Conversam e se entendem. Macico fará o caixão, mas logo avisa: não tem prego, não tem tábua, mas coloca-se à disposição. Aliás, que naquele meu lugar, “na hora da morte”, todo o mundo leva isso a sério, todo o mundo é solidário. Uns com poucas forças outros com força nenhuma. Raimundinho continua a maratona mas agora tem outro desafio pela frente: conseguir as tábuas para o caixão. No “ora e veja”, consegue tábuas emprestadas que pagará na colheita que espera do seu arroz, dentro em dois meses ou pouco mais. Agora são onze do dia. Macico Sibuí já está fazendo o caixão e vira o alvo das atenções. Até parece que as pessoas se esquecem da “finada”. Na casa, algumas pessoas. As mulheres da redondeza ajudam a cuidar do corpo, banhar, vestir. Zefinha, mal da conta de si. Também já apareceu um café com açúcar. A redondeza já cuidou disso.

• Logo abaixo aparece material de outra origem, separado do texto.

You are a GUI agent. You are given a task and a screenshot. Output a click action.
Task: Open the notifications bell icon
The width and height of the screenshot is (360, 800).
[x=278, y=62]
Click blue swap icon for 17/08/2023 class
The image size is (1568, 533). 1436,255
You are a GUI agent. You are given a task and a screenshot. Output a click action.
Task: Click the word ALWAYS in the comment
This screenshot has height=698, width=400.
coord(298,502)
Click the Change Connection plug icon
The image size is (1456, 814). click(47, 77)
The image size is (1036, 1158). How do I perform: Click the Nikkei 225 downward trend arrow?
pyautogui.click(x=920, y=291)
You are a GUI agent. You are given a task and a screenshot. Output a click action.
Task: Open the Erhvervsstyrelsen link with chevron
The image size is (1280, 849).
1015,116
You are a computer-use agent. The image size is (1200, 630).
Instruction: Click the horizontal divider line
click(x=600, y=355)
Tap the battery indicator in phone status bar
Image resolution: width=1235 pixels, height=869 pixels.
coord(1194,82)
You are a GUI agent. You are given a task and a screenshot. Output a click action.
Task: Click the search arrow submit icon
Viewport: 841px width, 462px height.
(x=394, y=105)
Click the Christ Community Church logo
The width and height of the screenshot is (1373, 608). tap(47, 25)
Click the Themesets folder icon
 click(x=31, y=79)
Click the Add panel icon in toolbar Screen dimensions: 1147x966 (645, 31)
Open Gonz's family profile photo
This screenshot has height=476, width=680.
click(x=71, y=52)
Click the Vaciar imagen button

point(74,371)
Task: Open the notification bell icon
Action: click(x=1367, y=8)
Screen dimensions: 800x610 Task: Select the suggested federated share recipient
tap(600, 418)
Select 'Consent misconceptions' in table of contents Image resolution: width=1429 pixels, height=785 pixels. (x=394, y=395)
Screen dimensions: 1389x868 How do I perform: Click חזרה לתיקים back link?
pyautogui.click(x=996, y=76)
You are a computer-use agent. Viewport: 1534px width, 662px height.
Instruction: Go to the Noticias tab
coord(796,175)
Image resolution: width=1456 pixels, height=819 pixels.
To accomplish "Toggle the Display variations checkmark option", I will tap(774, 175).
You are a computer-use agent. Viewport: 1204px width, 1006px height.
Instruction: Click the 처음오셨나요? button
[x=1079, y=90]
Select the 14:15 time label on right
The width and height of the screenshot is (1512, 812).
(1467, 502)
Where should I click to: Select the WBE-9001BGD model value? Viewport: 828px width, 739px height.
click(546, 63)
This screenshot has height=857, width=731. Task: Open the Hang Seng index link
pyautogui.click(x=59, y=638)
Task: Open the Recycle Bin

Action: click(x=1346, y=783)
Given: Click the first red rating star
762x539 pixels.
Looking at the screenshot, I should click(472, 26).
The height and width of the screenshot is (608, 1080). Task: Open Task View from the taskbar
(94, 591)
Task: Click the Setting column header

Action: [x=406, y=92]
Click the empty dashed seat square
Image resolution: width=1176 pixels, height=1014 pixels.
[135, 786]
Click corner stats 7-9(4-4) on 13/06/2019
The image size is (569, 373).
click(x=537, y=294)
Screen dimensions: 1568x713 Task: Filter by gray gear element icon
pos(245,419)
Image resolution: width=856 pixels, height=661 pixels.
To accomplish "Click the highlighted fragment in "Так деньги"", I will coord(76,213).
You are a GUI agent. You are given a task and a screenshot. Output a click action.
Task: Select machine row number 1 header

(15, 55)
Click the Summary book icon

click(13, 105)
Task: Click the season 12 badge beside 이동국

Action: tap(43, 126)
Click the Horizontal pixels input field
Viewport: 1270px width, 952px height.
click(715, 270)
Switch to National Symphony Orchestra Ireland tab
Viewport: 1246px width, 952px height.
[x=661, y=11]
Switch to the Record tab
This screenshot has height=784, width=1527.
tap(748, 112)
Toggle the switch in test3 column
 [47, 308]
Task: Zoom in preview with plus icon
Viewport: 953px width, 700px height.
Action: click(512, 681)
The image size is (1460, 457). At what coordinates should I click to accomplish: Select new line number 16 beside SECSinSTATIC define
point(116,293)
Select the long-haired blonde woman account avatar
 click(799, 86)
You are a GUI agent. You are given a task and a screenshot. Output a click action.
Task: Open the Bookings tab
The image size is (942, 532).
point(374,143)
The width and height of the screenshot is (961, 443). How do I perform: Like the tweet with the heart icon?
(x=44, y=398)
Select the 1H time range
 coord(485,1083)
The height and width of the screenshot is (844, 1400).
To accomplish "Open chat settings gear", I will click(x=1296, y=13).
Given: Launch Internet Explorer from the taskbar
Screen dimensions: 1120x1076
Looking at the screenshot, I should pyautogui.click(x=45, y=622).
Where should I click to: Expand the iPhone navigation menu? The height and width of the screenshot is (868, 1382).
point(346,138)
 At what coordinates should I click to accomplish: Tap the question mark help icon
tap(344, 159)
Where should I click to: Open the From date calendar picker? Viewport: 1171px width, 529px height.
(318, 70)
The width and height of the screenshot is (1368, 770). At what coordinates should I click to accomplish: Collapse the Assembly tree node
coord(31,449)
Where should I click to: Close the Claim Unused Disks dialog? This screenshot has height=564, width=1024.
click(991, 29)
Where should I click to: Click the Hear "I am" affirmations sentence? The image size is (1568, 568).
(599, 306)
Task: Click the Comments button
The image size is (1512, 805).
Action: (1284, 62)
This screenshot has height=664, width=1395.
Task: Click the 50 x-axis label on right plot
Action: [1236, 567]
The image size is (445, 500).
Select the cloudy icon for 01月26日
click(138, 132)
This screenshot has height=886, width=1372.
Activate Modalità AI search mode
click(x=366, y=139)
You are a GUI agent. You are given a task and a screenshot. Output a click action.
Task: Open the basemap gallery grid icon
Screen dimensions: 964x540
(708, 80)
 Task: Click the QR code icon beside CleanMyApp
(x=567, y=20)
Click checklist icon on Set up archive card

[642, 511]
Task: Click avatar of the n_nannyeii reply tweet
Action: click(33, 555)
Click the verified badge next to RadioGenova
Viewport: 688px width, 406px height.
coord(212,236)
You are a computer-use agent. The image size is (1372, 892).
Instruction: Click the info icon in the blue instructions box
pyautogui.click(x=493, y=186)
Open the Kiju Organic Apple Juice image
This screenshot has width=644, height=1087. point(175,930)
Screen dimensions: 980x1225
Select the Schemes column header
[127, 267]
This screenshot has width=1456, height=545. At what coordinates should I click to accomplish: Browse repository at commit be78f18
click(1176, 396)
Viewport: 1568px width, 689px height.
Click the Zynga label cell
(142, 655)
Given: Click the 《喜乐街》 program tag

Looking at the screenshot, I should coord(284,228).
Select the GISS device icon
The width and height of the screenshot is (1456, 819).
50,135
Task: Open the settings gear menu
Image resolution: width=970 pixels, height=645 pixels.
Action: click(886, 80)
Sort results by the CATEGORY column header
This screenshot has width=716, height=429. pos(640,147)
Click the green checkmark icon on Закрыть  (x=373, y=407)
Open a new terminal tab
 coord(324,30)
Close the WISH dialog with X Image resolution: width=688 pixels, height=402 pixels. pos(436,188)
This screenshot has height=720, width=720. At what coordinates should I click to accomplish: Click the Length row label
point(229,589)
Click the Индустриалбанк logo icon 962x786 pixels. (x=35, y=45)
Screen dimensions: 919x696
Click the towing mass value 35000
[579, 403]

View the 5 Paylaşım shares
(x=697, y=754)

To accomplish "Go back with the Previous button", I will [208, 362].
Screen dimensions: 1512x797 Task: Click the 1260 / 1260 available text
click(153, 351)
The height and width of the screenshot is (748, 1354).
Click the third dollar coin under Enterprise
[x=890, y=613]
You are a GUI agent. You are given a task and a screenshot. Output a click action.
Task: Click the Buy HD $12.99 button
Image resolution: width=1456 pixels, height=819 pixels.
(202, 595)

Raimundinho, como de resto por ali, todos sabem que a caminho do enterro tem que rolar uma pinga para os carregadores do caixão. Tá danado! Raimundinho não tem um níquel! Mas como a solidariedade ali aflora “na hora da morte”, então a pinga aparece no abafado. Para enterrar a defunta, tem duas opções naquele meio de mundo. Cemitério de São Sebastião ou Cemitério de Santa Rosa. Vai para o Santa Rosa, depois de Nova Aurora, depois de Sertãozinho, depois de Curvão, Belas águas, São Benedito, Estrada Real. O improvisado caixão é içado em duas cordas de rede e pendurado no varal que dois homens carregam nos ombros, em revezamento. No caminho, é aquele falatório, gente suada e sem camisa e pinga rolando. Na bebedeira, uns desatinados dão o grito: “cerca lá, ôh...” O outro responde “Cerca lá, mãe das almas”. Vendo a gritaria, Apolônio de Filipão interfere: Gente, isto aqui é um intêrro, vamos arrispeitá. A gritaria se sucede e o litro de pinga vai secando.
- Agora são “quatro e pouca” da tarde. Estão todos no cemitério de Santa Rosa, quase dentro do mato. No improviso e no suor cavam a “cova”, eis que para isso já levaram facão, sacho enxada e “patacho”. E Raimundinho ali, desolado, monossilábico, cenho fechado, nem teve tempo de chorar. É linha de frente para tudo. Ele, sabe que, como filho, é quem “puxa o cordão”, quem toma a linha de frente. A tarde vai escurecendo e as pessoas estão voltando, exaustos, de pés no chão. E, no vapor da pinga, escurecendo, uns ainda se arremetem: “Cerca lá ôôôh...” Outros respondem: “cerca lá mãe das almas”. E Apolonho de Filipão sacode a cabeça e resmunga: “Tem jeito, não”. Daqui a sete dias tem “via sacra” que ali se diz “via-sáca”, uma reza esticada, chorosa e cantada. E nesta uma mesa que serve aos rezadores, sob a qual um prato de água que é “para o isprito da morta”. Tantos anos depois, as pessoas ainda dizem: “Moreu Ozebinha, mas ficou o nome na história”.